We live with an art history that has excluded women for generations, and here was an extraordinary woman and it's just, you know, inspiring just the dedication and the sheer skill of her work.
For many of you watching this, Hilma af Klint may be, a new name in the history of art.
She was a Swedish artist born in 1862.
The really interesting thing about Hilma, is as early as her teenage years, she became very interested in spiritualism. So instead of conventional landscape and portraiture, she began to work on a really significant scale in works that are mind-blowing in their originality.
Hilma became very involved with a group of female contemporaries and together they set out to make real connections with the spirit world and this is a forum in which she began to explore abstraction through the medium of automatic drawings.
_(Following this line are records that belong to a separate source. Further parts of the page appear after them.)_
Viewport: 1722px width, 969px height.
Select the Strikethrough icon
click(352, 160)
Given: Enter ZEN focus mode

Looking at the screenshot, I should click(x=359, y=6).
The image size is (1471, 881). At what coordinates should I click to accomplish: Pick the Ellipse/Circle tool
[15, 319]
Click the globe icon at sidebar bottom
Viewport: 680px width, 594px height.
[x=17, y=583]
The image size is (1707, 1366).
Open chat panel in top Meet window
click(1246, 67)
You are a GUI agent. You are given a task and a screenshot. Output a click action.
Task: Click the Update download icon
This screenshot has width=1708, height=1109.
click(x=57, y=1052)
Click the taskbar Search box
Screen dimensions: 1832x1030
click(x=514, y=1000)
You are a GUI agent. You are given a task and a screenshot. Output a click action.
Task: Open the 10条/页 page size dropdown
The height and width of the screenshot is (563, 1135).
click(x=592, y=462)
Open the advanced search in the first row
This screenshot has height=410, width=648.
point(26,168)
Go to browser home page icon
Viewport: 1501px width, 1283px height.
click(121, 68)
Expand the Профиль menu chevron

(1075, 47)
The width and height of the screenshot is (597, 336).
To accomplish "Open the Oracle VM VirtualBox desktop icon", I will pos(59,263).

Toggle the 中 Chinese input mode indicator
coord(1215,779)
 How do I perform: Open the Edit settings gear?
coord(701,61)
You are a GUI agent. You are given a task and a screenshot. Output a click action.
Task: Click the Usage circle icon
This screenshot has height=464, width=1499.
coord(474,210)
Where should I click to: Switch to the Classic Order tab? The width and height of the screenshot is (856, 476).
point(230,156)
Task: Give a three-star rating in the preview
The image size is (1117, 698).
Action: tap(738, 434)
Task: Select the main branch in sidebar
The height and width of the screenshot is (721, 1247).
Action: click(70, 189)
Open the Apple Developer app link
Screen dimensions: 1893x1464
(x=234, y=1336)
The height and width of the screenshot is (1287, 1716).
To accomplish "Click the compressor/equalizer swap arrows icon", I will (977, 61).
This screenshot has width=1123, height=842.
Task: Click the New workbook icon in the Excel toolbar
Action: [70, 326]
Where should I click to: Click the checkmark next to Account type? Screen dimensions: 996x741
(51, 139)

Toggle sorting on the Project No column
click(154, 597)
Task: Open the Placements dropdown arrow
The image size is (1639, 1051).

They combine both abstraction and symbolism, geometric form and organic naturalistic form in a kind of hybrid way, in a way that is completely unprecedented and shows a kind of mastery of understanding of visual notation and colour.
Towards the end of her life she took a decision, which I think was an interesting one. She decided that the world was simply not ready for her work. She was absolutely right, and so she put a 20 year embargo on her work so that after she died, the work could not be shared with the public for at least 20 years.
The exciting moment really is that I think now is the right time. The idea that in the early 21st century we're so now interested in our own ecology as we face climate and ecological threats to rethink the art of a hundred years ago through that same lens really understanding how art isn't apart from nature but deeply embedded in it seems to me a very worthwhile exercise.